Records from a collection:
________________________

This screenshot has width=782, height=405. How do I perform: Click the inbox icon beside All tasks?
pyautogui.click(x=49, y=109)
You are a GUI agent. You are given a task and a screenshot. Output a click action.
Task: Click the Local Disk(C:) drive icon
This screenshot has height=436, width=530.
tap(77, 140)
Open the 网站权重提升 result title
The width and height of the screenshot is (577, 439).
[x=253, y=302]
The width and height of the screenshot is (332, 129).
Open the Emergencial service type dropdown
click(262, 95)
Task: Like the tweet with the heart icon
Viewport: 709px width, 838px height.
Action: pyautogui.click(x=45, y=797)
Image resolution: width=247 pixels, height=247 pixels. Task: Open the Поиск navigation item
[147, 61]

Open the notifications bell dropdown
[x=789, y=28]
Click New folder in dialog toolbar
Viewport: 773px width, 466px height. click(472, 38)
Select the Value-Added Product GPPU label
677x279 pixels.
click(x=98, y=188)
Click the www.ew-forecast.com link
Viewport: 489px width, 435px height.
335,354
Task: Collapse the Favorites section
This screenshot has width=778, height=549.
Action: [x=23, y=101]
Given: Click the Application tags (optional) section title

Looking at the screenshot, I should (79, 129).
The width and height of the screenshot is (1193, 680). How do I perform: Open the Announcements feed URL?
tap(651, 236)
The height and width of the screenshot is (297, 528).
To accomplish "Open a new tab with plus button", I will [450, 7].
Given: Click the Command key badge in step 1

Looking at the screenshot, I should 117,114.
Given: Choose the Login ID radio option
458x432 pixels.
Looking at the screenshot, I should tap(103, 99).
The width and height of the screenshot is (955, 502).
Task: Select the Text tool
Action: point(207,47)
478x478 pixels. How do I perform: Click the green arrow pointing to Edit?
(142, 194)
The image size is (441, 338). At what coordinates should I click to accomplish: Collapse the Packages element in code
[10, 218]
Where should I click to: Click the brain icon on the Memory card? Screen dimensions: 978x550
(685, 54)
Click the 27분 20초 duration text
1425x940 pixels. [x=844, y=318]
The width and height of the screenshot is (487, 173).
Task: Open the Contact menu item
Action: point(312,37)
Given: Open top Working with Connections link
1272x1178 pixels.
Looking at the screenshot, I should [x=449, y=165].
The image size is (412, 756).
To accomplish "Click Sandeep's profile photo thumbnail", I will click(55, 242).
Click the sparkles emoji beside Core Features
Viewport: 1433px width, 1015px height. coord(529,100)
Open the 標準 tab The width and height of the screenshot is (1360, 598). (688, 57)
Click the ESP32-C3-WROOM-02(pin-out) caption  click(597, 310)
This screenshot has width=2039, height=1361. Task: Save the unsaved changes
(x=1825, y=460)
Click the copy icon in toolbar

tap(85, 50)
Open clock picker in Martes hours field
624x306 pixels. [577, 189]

________________________

__EXERCISE DESCRIPTION__
Swap "icon" for "symbol" everywhere it occurs in all of the lines above, and give the lines again with nothing else changed.

__SOLVED EXERCISE__
This screenshot has width=782, height=405. How do I perform: Click the inbox symbol beside All tasks?
pyautogui.click(x=49, y=109)
You are a GUI agent. You are given a task and a screenshot. Output a click action.
Task: Click the Local Disk(C:) drive symbol
This screenshot has height=436, width=530.
tap(77, 140)
Open the 网站权重提升 result title
The width and height of the screenshot is (577, 439).
[x=253, y=302]
The width and height of the screenshot is (332, 129).
Open the Emergencial service type dropdown
click(262, 95)
Task: Like the tweet with the heart symbol
Viewport: 709px width, 838px height.
Action: pyautogui.click(x=45, y=797)
Image resolution: width=247 pixels, height=247 pixels. Task: Open the Поиск navigation item
[147, 61]

Open the notifications bell dropdown
[x=789, y=28]
Click New folder in dialog toolbar
Viewport: 773px width, 466px height. click(472, 38)
Select the Value-Added Product GPPU label
677x279 pixels.
click(x=98, y=188)
Click the www.ew-forecast.com link
Viewport: 489px width, 435px height.
335,354
Task: Collapse the Favorites section
This screenshot has width=778, height=549.
Action: [x=23, y=101]
Given: Click the Application tags (optional) section title

Looking at the screenshot, I should (79, 129).
The width and height of the screenshot is (1193, 680). How do I perform: Open the Announcements feed URL?
tap(651, 236)
The height and width of the screenshot is (297, 528).
To accomplish "Open a new tab with plus button", I will [450, 7].
Given: Click the Command key badge in step 1

Looking at the screenshot, I should 117,114.
Given: Choose the Login ID radio option
458x432 pixels.
Looking at the screenshot, I should tap(103, 99).
The width and height of the screenshot is (955, 502).
Task: Select the Text tool
Action: point(207,47)
478x478 pixels. How do I perform: Click the green arrow pointing to Edit?
(142, 194)
The image size is (441, 338). At what coordinates should I click to accomplish: Collapse the Packages element in code
[10, 218]
Where should I click to: Click the brain symbol on the Memory card? Screen dimensions: 978x550
(685, 54)
Click the 27분 20초 duration text
1425x940 pixels. [x=844, y=318]
The width and height of the screenshot is (487, 173).
Task: Open the Contact menu item
Action: point(312,37)
Given: Open top Working with Connections link
1272x1178 pixels.
Looking at the screenshot, I should [x=449, y=165].
The image size is (412, 756).
To accomplish "Click Sandeep's profile photo thumbnail", I will click(55, 242).
Click the sparkles emoji beside Core Features
Viewport: 1433px width, 1015px height. coord(529,100)
Open the 標準 tab The width and height of the screenshot is (1360, 598). (688, 57)
Click the ESP32-C3-WROOM-02(pin-out) caption  click(597, 310)
This screenshot has width=2039, height=1361. Task: Save the unsaved changes
(x=1825, y=460)
Click the copy symbol in toolbar

tap(85, 50)
Open clock picker in Martes hours field
624x306 pixels. [577, 189]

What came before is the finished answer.